Though people seem to expect and wish they could live forever, they cannot quite believe it, because, in this time cursed world death dashes their expectations. It has been sardonically noted that the two certainties are death and taxes. The temporal perspective is our common but paradoxical understanding of life, as we perceive it, with a small “l.” But the eternal perspective of the Bible is of Life with a capital “L.” These two views of “life” are summed up in the New Testament writers’ use of the Greek words bios and Zoe, as previously explained in post #9 – Complementary Truths—Two Kinds of Life. The good news (the gospel) of the Bible is that God has created eternal life in his holy presence, and he graciously provides us entrance into that life if we will simply believe and trust him for it.
Is it possible that eternal life—life as God possesses it—is rejected because the skeptics cannot imagine or accept anything different from their own time and death centered existence? Their common experience dictates that nothing in life is certain except death and taxes. But if we take off these common temporal blinders, I believe it is possible that we will discover that what the Bible promises will end for the faithful in eternity is actually the continuation of God’s eternal covenant with his people from the very beginning as proclaimed in the opening chapters of Genesis 1–2. To take off the temporal blinders is to deny self and trust God. To deny self and trust God is the central message of the Bible that brings eternal life to God’s people.

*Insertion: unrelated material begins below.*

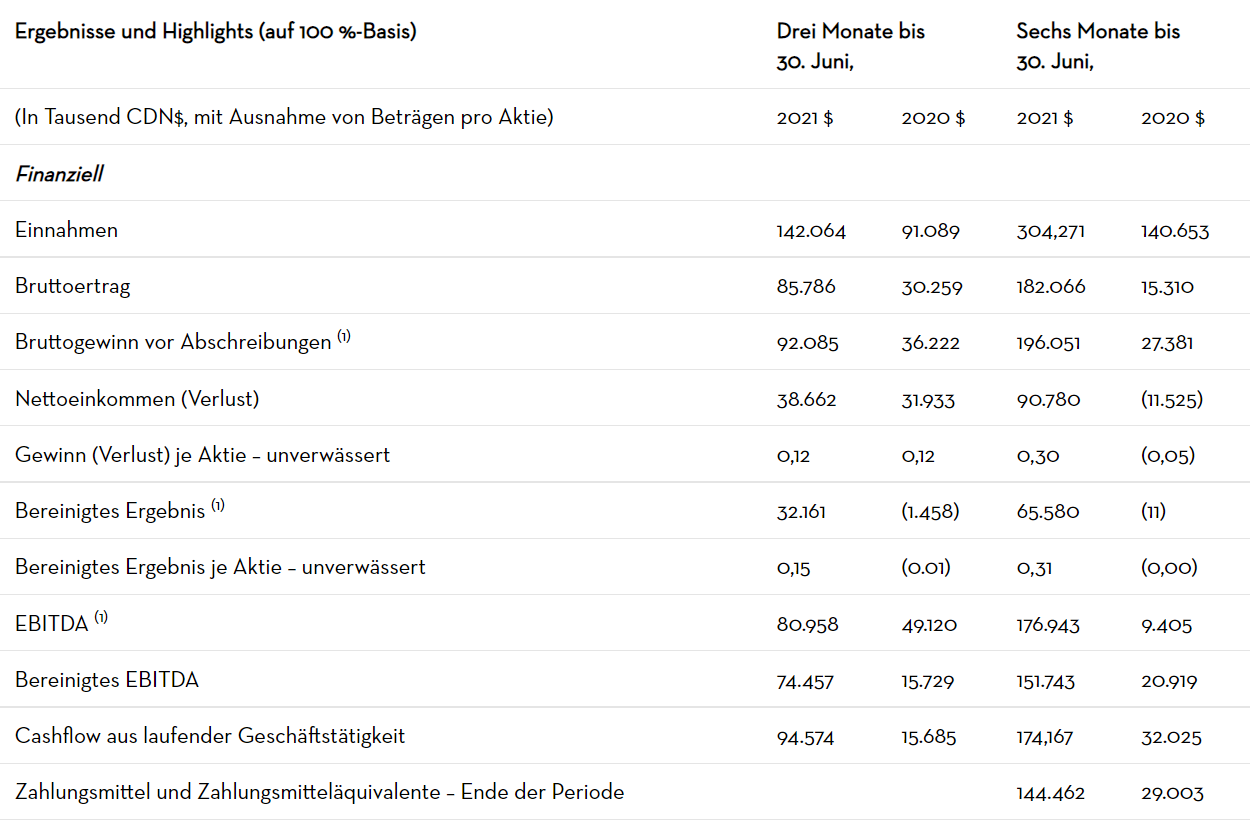
Task: Click the Einnahmen row label
Action: (x=66, y=230)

The willingness to trust God’s word makes all the difference between those who recognize only the temporal perspective and those who recognize both the temporal and eternal perspectives. The willingness to trust God’s word is what distinguishes that which is uniquely human in all of us from that which is merely animal. People bear the image of God, which may be defined in part as the ability to hear the very words of God from his eternal perspective (Romans 3:1-2), and to live and act in a manner other than what the animal side of human nature and temporal circumstances dictate. So it is the words of God that define what it means to be truly human.

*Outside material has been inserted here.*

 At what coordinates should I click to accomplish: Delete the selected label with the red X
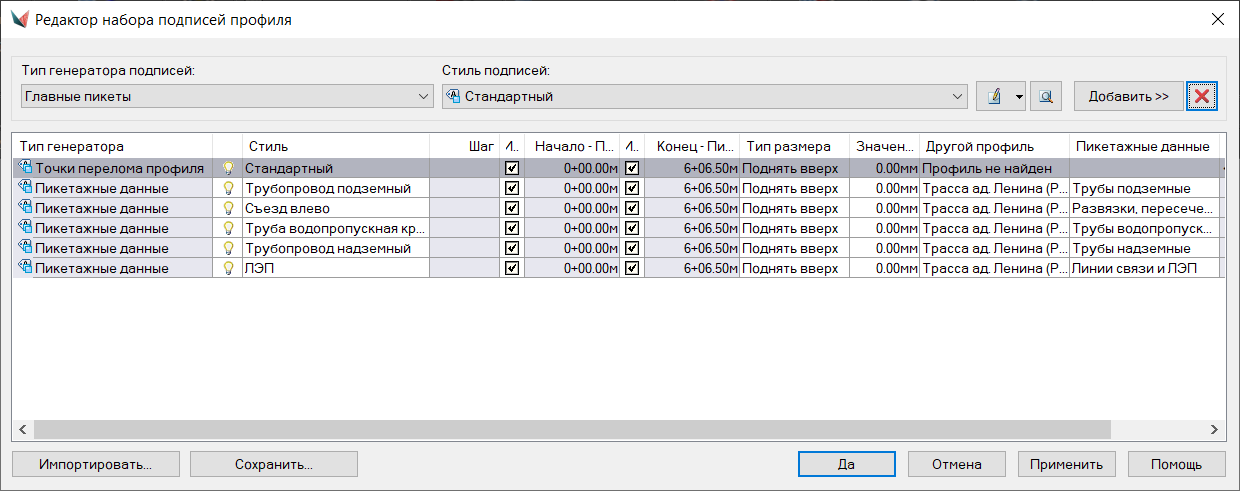tap(1202, 97)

The temporal and eternal perspectives are intricately interwoven in the Biblical account where they are frequently found alongside one other. This is because the Bible is the historical account of the interaction of God with his creation in order to redeem and fulfill his covenant to have a people for himself to rule over the eternal creation (Paradise) as his vice-regents.

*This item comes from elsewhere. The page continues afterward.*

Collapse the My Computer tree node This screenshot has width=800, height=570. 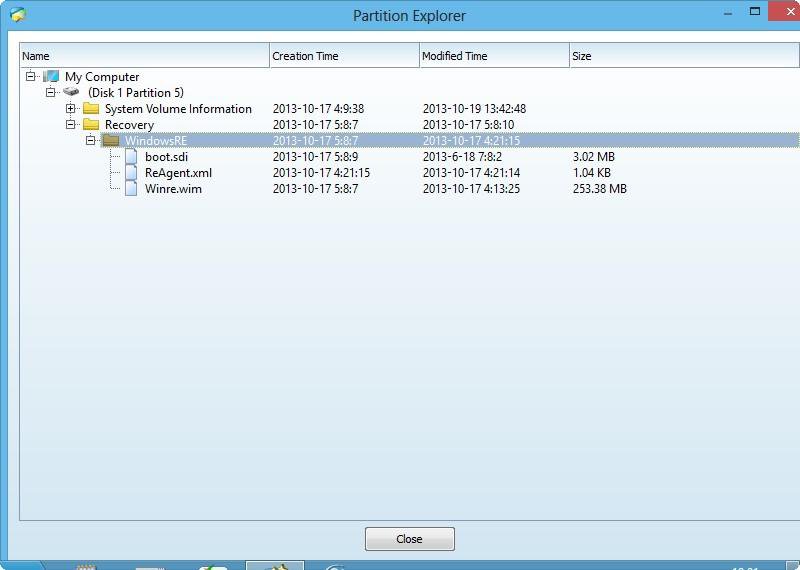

Comprehending these perspectives and recognizing them in their appropriate contexts is key to understanding the Bible and human history. This key is the gift of God’s Holy Spirit to those who receive his grace in Jesus Christ. Those who turn expectantly to God in Christ are turning from the familiar death-centered life in entropic time, as all animals have it, to the enduring eternal Life, which is Life as God has it and which he bestows on all who trust him. This is why Jesus proclaimed,
(John 10:10) “I came that they may have Life, and have it abundantly.”
And those who believe Jesus become the children of God,
(John 1:12-13) But as many as received Him, to them He gave the right to become children of God, even to those who believe in His name, who were born, not of blood nor of the will of the flesh nor of the will of man, but of God.